### SET OF TASKS
[A] Update the council tax benefit piece from "These benefit changes" through "It seemed not.", putting "government" in place of "Coalition".
[B] Answer these questions from the council tax benefit piece:
(i) Whose podcast recounted the council meeting?
(ii) In which house was the Report Stage of the Local Government Finance Bill taking place?
(iii) For how long had there been no council meeting before this one?

### QUOTED TEXT

Council tax benefits – did councillors miss or ignore that open goal?

🕔19.Oct 2012

There were so many points raised by ‘the most boring council meeting ever’, as recounted on Marc Reeves and Paul Dale’s podcast, that it’s hard to know where to begin. So how about the seemingly gaping open goal missed by Conservative and Lib Dem councillors?

We’re talking council tax benefit changes, and the Report Stage of the Local Government Finance Bill in the House of Lords, taking place at the very same time as Tuesday’s council meeting – and specifically, the Labour leadership’s decision to whip its peers into opposing the one measure that might have ameliorated councils’ immediate problems in implementing the changes and the even bigger pressures on their overall finances.

These benefit changes are a hugely important and controversial Coalition policy, revealing what its critics would claim is the true nature of both its welfare philosophy and its interpretation of ‘localisation’. The story has been unfolding fast, too fast, over the summer, and one might have thought that in the first council meeting for three months there would have been dozens of questions that councillors would wish to put to Sir Albert Bore and his cabinet colleagues – whether genuinely for information relevant to their constituents or for simple political devilment. It seemed not.

### SUPPLIED MATERIAL

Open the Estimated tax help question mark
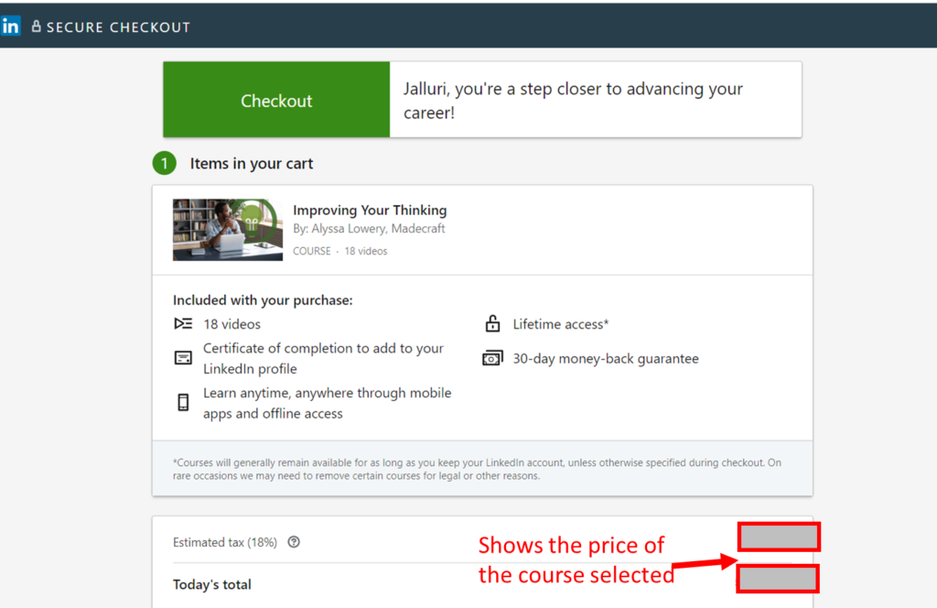 294,542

### PER-TASK OUTPUTS
[A]
These benefit changes are a hugely important and controversial government policy, revealing what its critics would claim is the true nature of both its welfare philosophy and its interpretation of ‘localisation’. The story has been unfolding fast, too fast, over the summer, and one might have thought that in the first council meeting for three months there would have been dozens of questions that councillors would wish to put to Sir Albert Bore and his cabinet colleagues – whether genuinely for information relevant to their constituents or for simple political devilment. It seemed not.

[B]
(i) Marc Reeves and Paul Dale's podcast.
(ii) The House of Lords.
(iii) Three months.